Sustany® Mini-Grant Seeds the “Hope Growers” Project

by Alison Lueders, Great Green Content

The Sustany® Foundation continues its program of mini-grants for sustainable projects in 2014.

The first recipient this year is Rexford Stanford. Rex had the bright idea of re-using the old recycling containers (the ones Tampa replaced last fall) as “grow boxes” at local schools. And thus was born the “Hope Growers” project.

Rex Stanford with "grow boxes" made from former recycling containers.
Rex Stanford with “grow boxes” made from former recycling containers.

Teaching kids where food comes from

Rex wanted to do more than just avoid sending lots of old recycling containers to landfills. Having grown up on a farm in Pennsylvania, he values the knowledge and experience he gained raising crops and dairy cows. He wants to “teach children how to grow their own food so they don’t go through life wondering how produce ends up on the store shelves.”

The old recycling containers make perfect planters for fruits, vegetables, and herbs. The first school to participate was the Bruce R. Wagner  (BRW) Elementary School in Lakeland. One Kindergarten and one First grade class teamed up to plant 18 boxes on January 31, 2014. And now, just weeks later, they are starting to harvest the first items: bags and bags of lettuce and bok choy. So many vegetables that the kids plan to sell salads to their teachers to raise money for class activities.

The next school was the Lake Alfred Elementary School in Lake Alfred. Their grow boxes were planted on March 7, 2014. And more schools are in the works. Boxes have also been donated to The Sustainable Living Project  and to ECHO (Emergency Care and Help Organization) in Brandon.

Kids are amazed at the huge lettuces they've grown!
Kids are amazed at the huge lettuces they’ve grown!

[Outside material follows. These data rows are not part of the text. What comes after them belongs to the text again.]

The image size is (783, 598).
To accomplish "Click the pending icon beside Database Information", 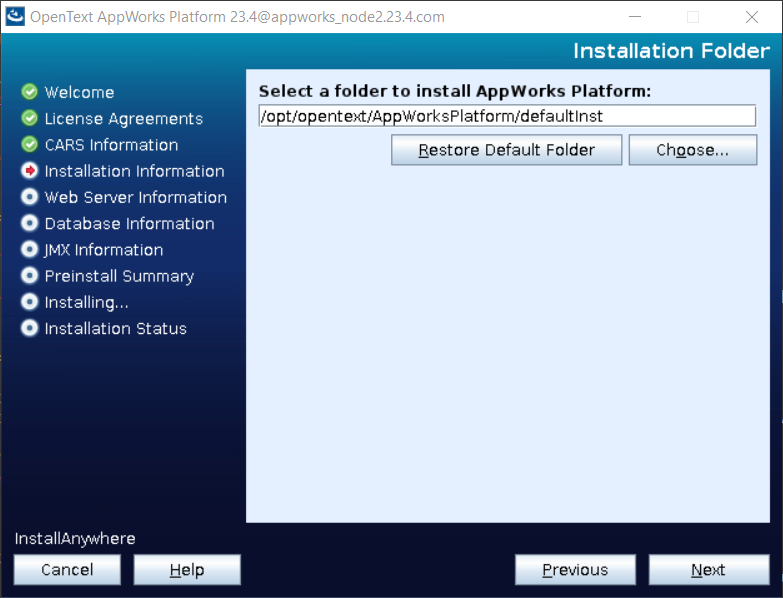I will point(29,223).
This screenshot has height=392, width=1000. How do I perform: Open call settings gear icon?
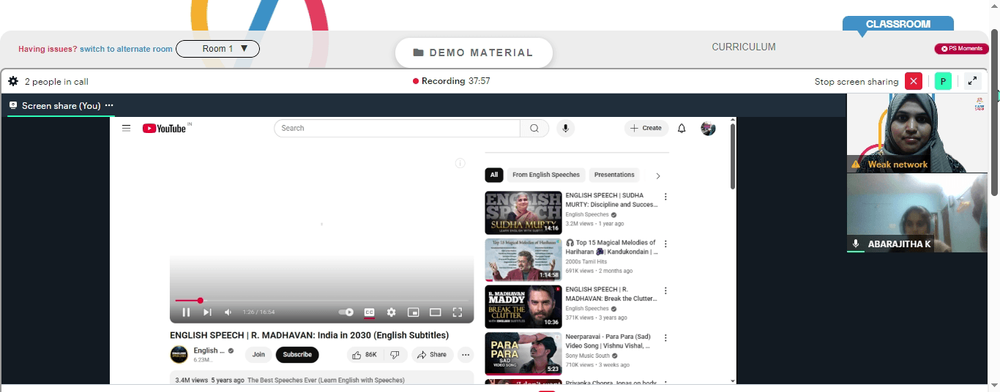click(13, 82)
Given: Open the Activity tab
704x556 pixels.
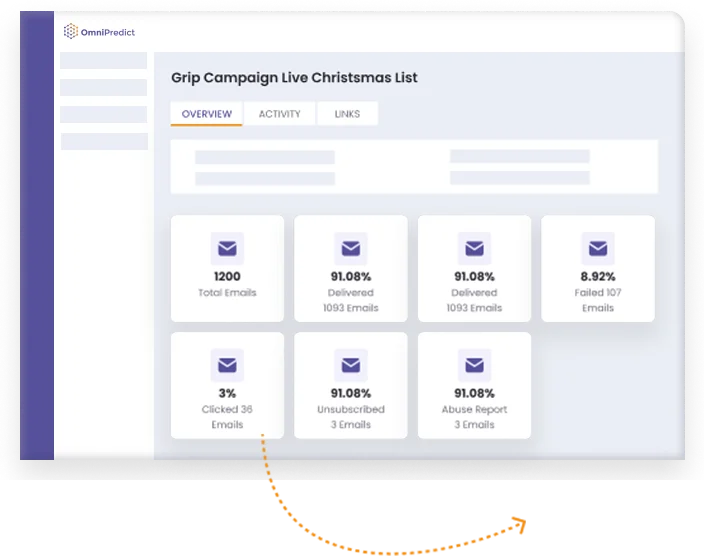Looking at the screenshot, I should (x=280, y=114).
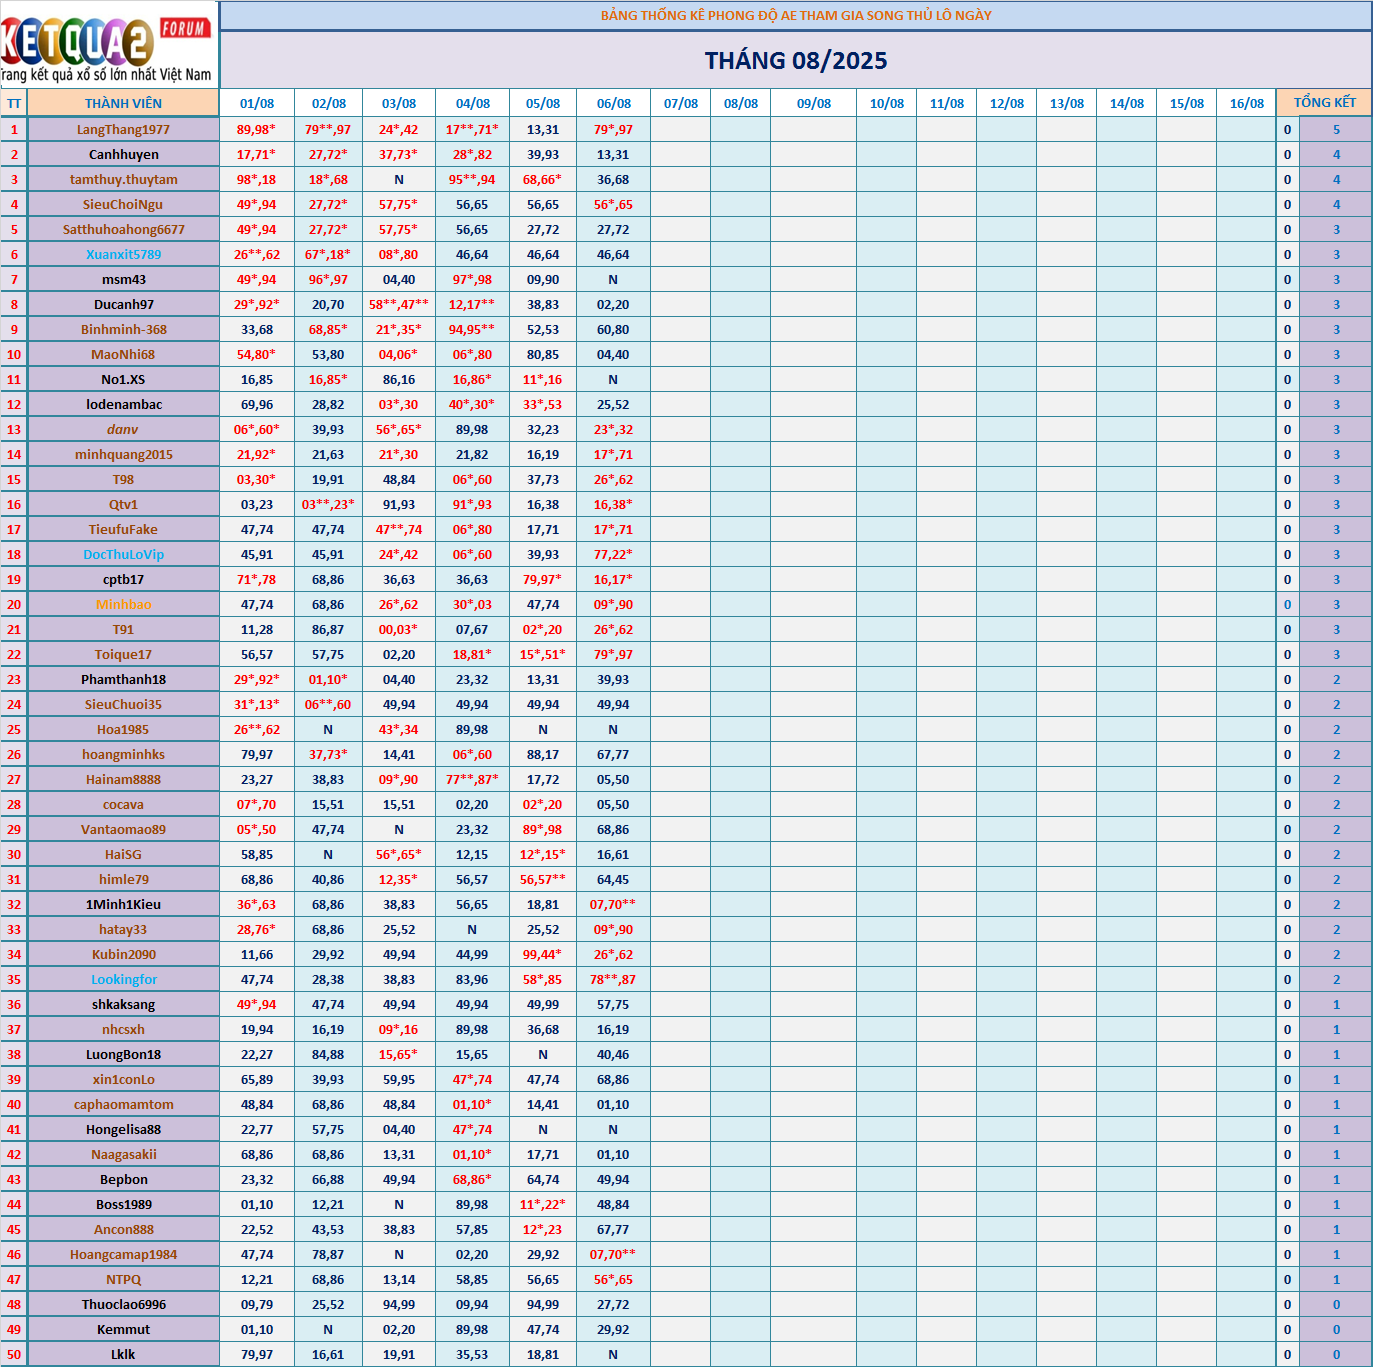1373x1367 pixels.
Task: Click the banner title BẢNG THỐNG KÊ PHONG ĐỘ
Action: tap(795, 15)
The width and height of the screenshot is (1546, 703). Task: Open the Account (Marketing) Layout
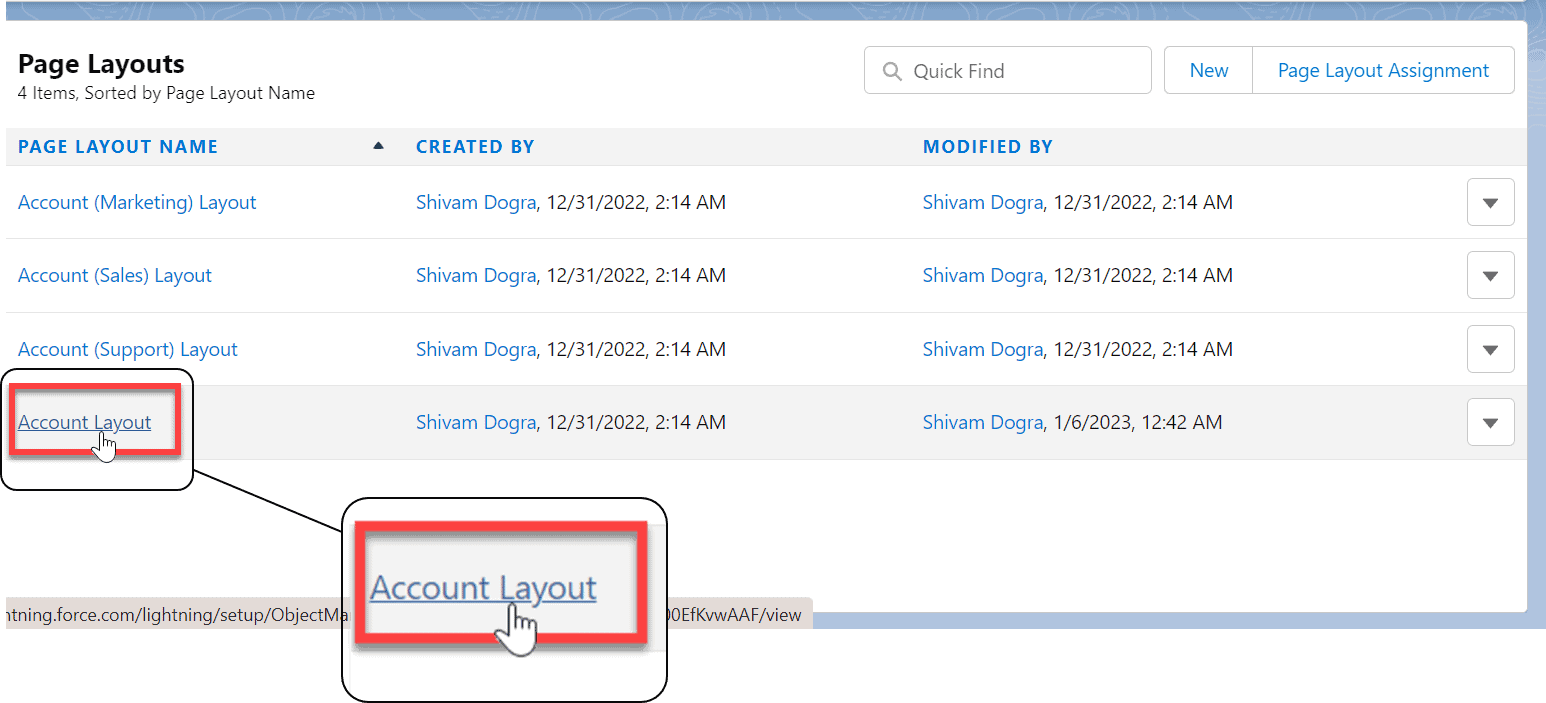pyautogui.click(x=136, y=201)
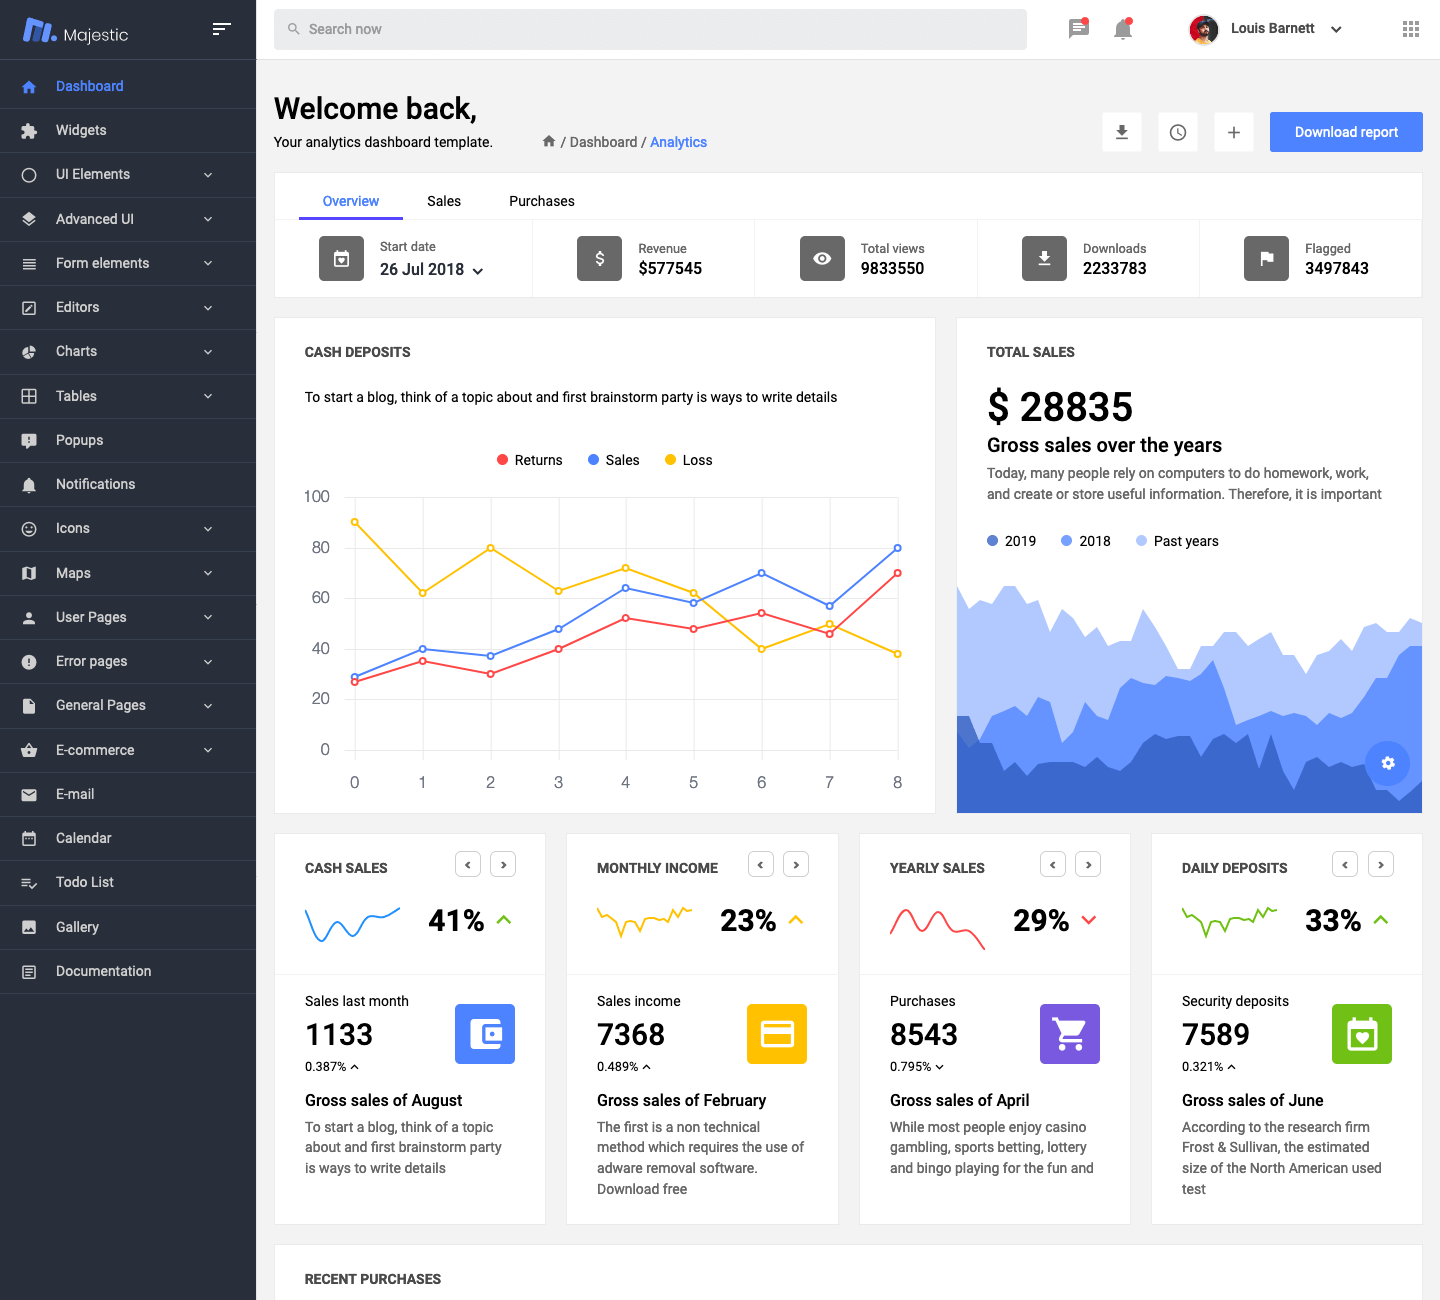Open the messages chat icon
The height and width of the screenshot is (1300, 1440).
point(1078,29)
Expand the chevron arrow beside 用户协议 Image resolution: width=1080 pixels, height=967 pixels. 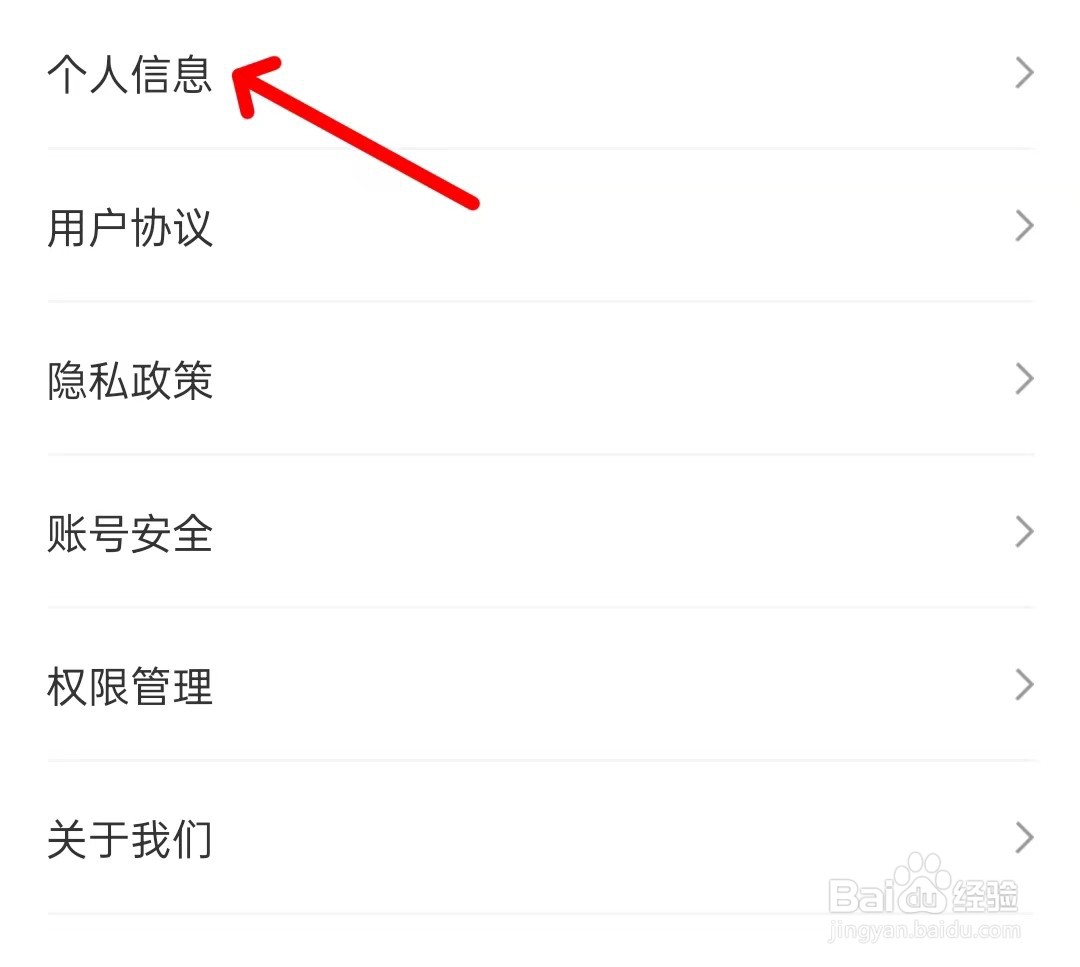pos(1024,226)
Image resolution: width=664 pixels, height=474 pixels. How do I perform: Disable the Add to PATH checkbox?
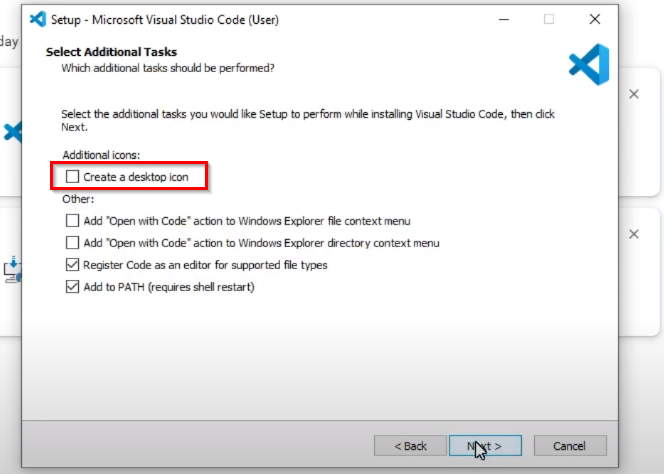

Hands-on learning lights a fire

As the vegetables grow, so do the kids! This program gives them both facts and a handson experience that enriches their lives. They learn about:

— Recycling. By re-using the old recycling containers instead of throwing them away.
— Where fruits and vegetables come from. And they learn this not from a book, but in a hands-on, exciting way. Kids that don’t eat salads are trying them now, and loving them.
— Produce types that are new to them. Like kale, bok choy, cucumbers, zucchini, snow peas, Swiss chard, watermelons, Brussels sprouts, tomatoes, 3 varieties of lettuce, strawberries, beans, basil, collard greens, pineapples, rare melons, spinach and carrots.
— Sharing what they know with their families. At the BRW school, 17 of the 36 kids have started a garden with their families at home. The children journal every day about the progress of the plants, and Rex collects that data to help make the next school even better.

This is a positive experience that can help kids think differently about themselves and the world.

Kids have fun planting the grow boxes.
Kids have fun planting the grow boxes.

What’s ahead for Hope Growers in 2014?

According to Rex, “We are getting close to the end of the winter season and will be done installing schools for this term.  Over the summer, more boxes will be prepared. Starting in September, we hope to plant two school gardens a month through February, 2015.”

“During the hiatus from planting schools, we will be attending Ecofest to give a box building demo.  We will also attend other green-inspired sessions including Earth Day at the Sustainable Living Project in April.”